A Roma, Milano e Torino i grandi business della ‘ndrangheta. «Nelle grosse città si ripuliscono fiumi di denaro»

Il collaboratore Belnome: «Nella Capitale ramificazioni nelle periferie, i grossi centri “aperti” anche a mafiosi e camorristi»

Pubblicato il: 18/10/2024 – 13:37
di Mariateresa Ripolo
A Roma, Milano e Torino i grandi business della ‘ndrangheta. «Nelle grosse città si ripuliscono fiumi di denaro»

ROMA Ramificazioni nelle periferie, “locali” non solo ad Anzio e Nettuno, un centro “libero” dal comando assoluto di una sola organizzazione mafiosa. Gli affari devono girare per tutti: «Roma centro è “aperta” perché ci sono ‘ndranghetisti, Cosa nostra e camorristi. Stessa cosa per Milano e Torino». A fare un racconto dettagliato di quelli che sono gli interessi e le regole della ‘ndrangheta non solo in Calabria, ma in tutta Italia, è Antonino Belnome, classe ‘72, diventato collaboratore di giustizia tra il 2010 e il 2011, ascoltato nell’ambito del processo “Propaggine” in corso a Roma, scaturito dall’operazione che ha fatto luce sugli interessi della ‘ndrangheta nella Capitale e che vede alla sbarra esponenti della cosca Alvaro.

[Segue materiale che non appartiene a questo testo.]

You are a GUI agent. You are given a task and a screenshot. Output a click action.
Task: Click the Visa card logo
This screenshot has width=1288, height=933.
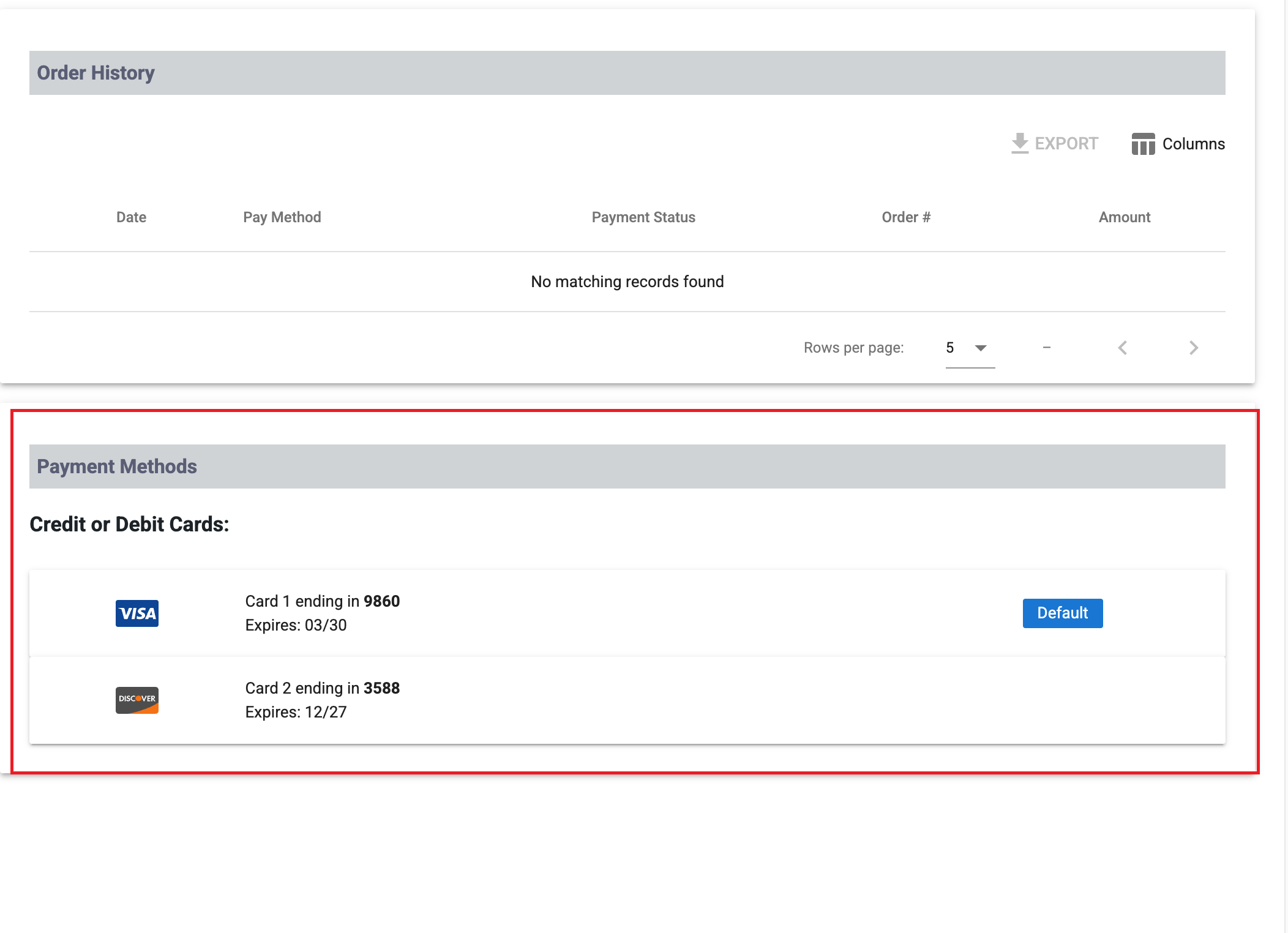pyautogui.click(x=137, y=613)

L’inchiesta, scattata nel 2022 ha permesso di ricostruire le dinamiche criminali intorno alla cosca attiva a Sinopoli, Cosoleto e San Procopio e alla prima “locale” attiva a Roma, ad Anzio e Nettuno, che operava nella Capitale dopo avere ottenuto l’investitura ufficiale dalla casa madre in Calabria. «Noi a Roma siamo una propaggine di là sotto», dicevano in un’intercettazione gli indagati. L’organizzazione era guidata da una “diarchia”; un sodalizio mafioso con al vertice Vincenzo Alvaro e Antonio Carzo, entrambi appartenenti a storiche famiglie di ‘ndrangheta originarie della provincia reggina.

Il racconto di Belnome: dall’omicidio Novella al pentimento

Una carriera costellata da “successi” criminali quella di Belnome, che li definisce «meriti» che lo avrebbero portato in pochissimo tempo a ricoprire le cariche più alte in ambito ‘ndranghetistico. Rispondendo alle domande del pubblico ministero Giovanni Musarò, Belnome, originario di Guardavalle, nel Catanzarese, e legato alla famiglia Tedesco, ha raccontato della sua entrata nell’organizzazione criminale: «C’erano progetti importanti su di me da parte della Calabria. Avrei dovuto comandare la locale di Giussano, i miei sponsor principali erano Andrea Ruga e Vincenzo Gallace». In carcere in quanto accusato di essere stato l’esecutore materiale dell’omicidio di Carmelo Novella, componente apicale della ‘ndrangheta di Guardavalle che si era trasferito in Lombardia, dove venne ucciso nel Legnanese nel 2008, Belnome deciderà poi di iniziare il percorso di collaborazione: «Ho avuto modo di riflettere, quando sei in un ambito ‘ndranghetistico sei risucchiato. Non volevo decidere per i miei figli e costringerli ad una vita di inferno. Ho capito da dentro lo sbaglio che stavo commettendo», ha detto.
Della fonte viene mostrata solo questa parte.